# The 50mm f/1.4 focus ring issue



## EOBeav (Aug 12, 2012)

I've owned this lens for about 3 years now, and the problem has finally caught up with me. This is a well known problem and is documented on the internet. Basically, the focusing mechanism starts to fail and not allow the ring to work at the extreme ends of the range. AF just goes back and forth as it tries to get to a spot that the ring won't allow. The problem seems to be due to a helicoid that becomes misshapen. There is a  rather detailed DIY fix that seems to be fairly straightforward with good photos and appropriate warnings along the way. I actually came across it about 2 years ago and saved it to Evernote, thinking it might come in handy some day. That some day is here. 

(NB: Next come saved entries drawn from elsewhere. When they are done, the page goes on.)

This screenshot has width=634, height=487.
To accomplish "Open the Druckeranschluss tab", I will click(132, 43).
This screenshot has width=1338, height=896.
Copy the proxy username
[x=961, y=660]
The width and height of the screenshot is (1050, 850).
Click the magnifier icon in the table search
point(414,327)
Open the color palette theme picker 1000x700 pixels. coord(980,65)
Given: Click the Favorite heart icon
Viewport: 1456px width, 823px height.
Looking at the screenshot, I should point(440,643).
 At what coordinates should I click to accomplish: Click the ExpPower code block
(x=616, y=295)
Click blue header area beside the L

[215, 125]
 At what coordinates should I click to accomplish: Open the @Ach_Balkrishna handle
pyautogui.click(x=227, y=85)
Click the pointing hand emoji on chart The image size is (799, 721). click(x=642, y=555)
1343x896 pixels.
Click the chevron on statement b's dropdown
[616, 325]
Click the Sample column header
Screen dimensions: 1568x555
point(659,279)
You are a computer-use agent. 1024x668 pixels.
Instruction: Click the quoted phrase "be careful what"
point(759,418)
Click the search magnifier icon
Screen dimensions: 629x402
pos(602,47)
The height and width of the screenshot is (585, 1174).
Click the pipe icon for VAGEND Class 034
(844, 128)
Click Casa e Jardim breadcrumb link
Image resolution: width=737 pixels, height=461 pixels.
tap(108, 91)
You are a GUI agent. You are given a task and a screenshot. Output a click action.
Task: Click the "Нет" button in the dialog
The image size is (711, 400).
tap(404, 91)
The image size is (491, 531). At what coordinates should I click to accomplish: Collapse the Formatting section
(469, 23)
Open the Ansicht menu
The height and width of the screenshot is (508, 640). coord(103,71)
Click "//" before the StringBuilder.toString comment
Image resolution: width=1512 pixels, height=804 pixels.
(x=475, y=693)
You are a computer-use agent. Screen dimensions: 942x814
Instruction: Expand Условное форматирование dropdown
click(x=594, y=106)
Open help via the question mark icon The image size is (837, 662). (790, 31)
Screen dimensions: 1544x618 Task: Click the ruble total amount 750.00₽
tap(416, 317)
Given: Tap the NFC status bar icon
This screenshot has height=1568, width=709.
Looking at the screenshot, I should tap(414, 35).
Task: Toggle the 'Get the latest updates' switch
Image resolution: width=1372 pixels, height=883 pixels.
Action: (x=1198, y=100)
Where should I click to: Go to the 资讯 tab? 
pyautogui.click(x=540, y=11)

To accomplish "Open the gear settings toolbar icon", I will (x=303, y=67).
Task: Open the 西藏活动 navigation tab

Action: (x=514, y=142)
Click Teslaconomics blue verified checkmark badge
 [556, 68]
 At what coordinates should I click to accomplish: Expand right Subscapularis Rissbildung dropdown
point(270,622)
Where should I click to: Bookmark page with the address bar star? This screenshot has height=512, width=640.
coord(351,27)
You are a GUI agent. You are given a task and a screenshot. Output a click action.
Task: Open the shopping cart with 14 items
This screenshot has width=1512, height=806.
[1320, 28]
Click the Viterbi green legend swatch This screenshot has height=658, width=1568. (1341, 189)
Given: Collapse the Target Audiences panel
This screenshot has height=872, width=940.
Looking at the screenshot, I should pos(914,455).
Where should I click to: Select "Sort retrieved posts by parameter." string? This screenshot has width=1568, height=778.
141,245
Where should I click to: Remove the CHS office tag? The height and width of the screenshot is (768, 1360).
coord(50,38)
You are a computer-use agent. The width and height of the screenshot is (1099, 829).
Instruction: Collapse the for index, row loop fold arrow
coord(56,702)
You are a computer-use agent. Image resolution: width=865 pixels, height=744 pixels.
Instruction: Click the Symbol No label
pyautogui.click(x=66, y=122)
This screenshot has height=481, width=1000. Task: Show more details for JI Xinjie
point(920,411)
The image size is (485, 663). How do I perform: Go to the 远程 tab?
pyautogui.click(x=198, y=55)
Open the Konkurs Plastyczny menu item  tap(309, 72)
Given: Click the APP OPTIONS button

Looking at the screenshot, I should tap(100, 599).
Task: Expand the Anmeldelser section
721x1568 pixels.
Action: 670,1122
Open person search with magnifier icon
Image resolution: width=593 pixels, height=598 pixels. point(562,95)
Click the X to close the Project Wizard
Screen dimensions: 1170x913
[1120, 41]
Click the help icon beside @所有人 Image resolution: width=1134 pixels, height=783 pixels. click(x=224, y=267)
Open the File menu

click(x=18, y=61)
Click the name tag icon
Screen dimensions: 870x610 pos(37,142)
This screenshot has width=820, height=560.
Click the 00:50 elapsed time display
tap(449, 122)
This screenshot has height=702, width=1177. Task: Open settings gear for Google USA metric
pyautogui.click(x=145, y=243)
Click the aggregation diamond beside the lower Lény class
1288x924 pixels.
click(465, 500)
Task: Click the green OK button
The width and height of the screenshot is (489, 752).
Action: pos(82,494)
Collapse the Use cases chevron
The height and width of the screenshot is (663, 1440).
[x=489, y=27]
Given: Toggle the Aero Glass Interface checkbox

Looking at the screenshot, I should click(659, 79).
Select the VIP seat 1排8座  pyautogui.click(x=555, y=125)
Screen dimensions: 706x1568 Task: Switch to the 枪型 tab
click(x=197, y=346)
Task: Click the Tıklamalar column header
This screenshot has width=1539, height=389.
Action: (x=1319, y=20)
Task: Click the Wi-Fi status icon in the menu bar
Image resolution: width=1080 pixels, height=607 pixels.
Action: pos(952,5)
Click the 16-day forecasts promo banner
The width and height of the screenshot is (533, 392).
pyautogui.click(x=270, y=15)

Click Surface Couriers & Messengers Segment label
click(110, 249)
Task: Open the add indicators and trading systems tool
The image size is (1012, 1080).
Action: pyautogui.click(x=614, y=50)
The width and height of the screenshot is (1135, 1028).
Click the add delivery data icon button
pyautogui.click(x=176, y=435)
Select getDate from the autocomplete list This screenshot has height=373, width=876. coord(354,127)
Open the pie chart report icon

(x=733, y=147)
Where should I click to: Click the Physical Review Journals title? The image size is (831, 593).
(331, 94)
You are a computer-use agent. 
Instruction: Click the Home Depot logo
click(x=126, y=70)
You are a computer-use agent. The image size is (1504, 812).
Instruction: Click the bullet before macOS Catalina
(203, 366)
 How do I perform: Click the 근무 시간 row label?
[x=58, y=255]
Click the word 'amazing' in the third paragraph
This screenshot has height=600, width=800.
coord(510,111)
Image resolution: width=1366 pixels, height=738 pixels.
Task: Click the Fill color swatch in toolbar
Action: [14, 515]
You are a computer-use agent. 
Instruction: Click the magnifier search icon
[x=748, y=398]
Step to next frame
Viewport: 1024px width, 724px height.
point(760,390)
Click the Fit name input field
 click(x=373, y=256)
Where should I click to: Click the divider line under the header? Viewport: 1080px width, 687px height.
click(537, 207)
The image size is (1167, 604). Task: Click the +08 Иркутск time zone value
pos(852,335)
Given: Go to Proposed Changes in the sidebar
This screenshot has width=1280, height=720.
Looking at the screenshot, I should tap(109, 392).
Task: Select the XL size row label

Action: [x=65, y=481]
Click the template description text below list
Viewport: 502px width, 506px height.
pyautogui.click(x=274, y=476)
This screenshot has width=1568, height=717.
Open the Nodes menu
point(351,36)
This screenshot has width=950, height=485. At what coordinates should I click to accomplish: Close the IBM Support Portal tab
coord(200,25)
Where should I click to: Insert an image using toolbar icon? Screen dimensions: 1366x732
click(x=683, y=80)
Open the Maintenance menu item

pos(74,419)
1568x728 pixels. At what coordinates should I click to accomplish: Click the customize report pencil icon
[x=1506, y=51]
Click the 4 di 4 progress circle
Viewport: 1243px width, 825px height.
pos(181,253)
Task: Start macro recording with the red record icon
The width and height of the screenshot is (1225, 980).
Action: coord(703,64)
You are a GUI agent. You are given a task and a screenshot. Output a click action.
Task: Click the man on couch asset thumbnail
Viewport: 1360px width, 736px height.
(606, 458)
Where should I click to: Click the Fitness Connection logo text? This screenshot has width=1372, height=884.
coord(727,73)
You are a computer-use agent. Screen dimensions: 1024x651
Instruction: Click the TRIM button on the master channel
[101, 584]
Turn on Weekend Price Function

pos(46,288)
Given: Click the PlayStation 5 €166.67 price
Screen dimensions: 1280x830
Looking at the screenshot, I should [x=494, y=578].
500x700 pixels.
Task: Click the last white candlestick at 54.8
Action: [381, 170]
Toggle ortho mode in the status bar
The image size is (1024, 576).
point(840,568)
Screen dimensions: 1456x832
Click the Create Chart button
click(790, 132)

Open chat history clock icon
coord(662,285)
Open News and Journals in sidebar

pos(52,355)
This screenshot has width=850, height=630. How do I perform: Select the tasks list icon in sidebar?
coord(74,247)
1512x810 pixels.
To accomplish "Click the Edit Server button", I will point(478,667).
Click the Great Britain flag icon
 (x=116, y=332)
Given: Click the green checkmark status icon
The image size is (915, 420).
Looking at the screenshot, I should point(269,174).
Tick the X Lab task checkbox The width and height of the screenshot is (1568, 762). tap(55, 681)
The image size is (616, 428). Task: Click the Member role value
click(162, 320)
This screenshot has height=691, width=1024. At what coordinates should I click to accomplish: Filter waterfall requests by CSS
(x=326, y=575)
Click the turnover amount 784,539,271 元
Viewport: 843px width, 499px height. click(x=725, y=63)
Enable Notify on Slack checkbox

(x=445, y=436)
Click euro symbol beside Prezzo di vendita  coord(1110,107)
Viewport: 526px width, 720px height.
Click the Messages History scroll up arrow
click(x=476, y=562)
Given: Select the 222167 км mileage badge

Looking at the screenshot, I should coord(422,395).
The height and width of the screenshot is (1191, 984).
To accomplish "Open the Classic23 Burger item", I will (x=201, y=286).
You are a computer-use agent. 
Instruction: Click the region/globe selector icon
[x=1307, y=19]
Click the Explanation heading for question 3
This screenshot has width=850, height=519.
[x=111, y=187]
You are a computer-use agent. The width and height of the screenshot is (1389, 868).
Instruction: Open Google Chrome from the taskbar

Before I dive into it, does anybody have any other experience this problem? Am I better off to send it to the repair shop? Thanks in advance for whatever insights you have.


----------



## jsbraby (Aug 12, 2012)

I think this is a risk/reward question. Have you called Canon to see how much they would charge to repair this issue? How does that compare to replacing the lens if you mess this up, and are you willing to pay the price of a new lens in the event that you do mess it up?

THe instructions look pretty clear to me, and it looks like a fix I would be willing to try. Preferably someplace without cats (let's just say that cats will increase the difficulty of any repair by at least one order of magnitude; and their fur get *everywhere*).


----------



## EOBeav (Aug 13, 2012)

Thanks jsbraby. I haven't called anybody for a quote, but I'm seeing figures around the internet anywhere from $90-$200. That's a little prohibitive for me, especially when this tutorial makes it seem like DIY is reasonably within my grasp. If I can't get it done, I may have to do without for awhile.


----------